▸ WHAT TO PRODUCE
Return the lines of the data below in which the string "computer" occurs.
-*-*-
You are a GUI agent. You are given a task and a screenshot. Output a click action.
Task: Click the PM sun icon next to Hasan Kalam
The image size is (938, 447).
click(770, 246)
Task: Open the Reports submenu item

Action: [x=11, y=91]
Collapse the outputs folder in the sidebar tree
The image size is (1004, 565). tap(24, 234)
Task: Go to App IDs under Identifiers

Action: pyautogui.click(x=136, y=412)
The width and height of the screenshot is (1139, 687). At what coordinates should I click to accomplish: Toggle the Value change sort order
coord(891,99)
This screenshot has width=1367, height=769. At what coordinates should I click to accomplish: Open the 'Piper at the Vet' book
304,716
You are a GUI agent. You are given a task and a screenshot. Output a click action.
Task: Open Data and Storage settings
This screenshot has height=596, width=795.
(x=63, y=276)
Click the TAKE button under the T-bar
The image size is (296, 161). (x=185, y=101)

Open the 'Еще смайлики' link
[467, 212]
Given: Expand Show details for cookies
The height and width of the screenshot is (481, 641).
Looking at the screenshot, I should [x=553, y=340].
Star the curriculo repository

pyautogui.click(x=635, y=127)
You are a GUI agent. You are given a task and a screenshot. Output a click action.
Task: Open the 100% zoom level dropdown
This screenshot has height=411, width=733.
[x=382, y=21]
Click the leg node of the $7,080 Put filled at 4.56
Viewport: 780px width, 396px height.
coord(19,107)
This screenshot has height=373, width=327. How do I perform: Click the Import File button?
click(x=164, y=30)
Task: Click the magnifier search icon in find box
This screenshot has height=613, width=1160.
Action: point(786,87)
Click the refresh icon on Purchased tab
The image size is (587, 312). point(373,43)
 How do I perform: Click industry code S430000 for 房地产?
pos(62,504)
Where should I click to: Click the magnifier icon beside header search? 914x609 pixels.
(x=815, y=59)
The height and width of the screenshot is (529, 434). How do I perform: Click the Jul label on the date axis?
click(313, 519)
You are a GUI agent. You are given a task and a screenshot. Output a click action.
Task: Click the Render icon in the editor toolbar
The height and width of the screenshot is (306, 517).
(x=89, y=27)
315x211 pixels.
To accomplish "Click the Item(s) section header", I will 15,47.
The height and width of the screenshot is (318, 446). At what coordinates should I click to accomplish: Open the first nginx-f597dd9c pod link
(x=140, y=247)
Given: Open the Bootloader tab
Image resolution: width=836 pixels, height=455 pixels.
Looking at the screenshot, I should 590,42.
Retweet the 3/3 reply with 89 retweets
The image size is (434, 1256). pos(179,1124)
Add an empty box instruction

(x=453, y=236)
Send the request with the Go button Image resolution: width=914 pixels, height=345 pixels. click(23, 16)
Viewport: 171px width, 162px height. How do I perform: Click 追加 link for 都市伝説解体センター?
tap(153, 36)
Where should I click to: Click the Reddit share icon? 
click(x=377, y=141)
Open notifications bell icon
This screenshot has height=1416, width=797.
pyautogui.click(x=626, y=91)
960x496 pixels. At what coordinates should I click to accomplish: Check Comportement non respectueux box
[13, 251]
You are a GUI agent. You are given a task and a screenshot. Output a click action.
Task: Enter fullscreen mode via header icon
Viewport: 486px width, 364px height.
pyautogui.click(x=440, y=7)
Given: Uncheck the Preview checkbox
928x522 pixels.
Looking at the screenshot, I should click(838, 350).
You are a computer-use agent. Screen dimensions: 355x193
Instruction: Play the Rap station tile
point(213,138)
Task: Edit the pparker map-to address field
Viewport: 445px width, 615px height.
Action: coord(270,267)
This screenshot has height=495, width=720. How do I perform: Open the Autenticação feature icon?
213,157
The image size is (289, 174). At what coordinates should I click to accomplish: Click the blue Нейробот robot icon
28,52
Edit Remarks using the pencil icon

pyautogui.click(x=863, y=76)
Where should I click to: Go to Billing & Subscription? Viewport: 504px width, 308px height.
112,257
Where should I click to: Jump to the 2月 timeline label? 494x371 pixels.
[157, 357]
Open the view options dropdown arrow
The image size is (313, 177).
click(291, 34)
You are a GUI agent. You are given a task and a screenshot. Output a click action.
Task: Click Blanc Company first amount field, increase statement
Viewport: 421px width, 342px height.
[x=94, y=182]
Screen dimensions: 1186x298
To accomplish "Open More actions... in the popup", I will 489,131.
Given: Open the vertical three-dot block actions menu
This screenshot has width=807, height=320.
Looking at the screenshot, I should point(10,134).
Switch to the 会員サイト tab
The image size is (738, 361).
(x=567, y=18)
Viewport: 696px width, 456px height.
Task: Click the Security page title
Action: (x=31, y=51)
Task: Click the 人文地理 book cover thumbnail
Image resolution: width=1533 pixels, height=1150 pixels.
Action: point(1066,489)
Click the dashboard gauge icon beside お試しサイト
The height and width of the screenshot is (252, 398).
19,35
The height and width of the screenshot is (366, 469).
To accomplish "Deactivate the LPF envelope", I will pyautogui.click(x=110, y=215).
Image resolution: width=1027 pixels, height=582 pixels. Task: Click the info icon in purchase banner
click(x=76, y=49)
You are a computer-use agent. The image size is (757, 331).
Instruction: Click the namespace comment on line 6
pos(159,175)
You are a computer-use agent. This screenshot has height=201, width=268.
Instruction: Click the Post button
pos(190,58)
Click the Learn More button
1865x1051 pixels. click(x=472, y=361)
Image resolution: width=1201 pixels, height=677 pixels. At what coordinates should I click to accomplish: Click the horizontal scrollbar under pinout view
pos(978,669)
-*-*-
▸ SOLUTION TO THE EXERCISE
You are a computer-use agent. Screen dimensions: 355x193
You are a computer-use agent. The image size is (757, 331).
You are a computer-use agent. This screenshot has height=201, width=268.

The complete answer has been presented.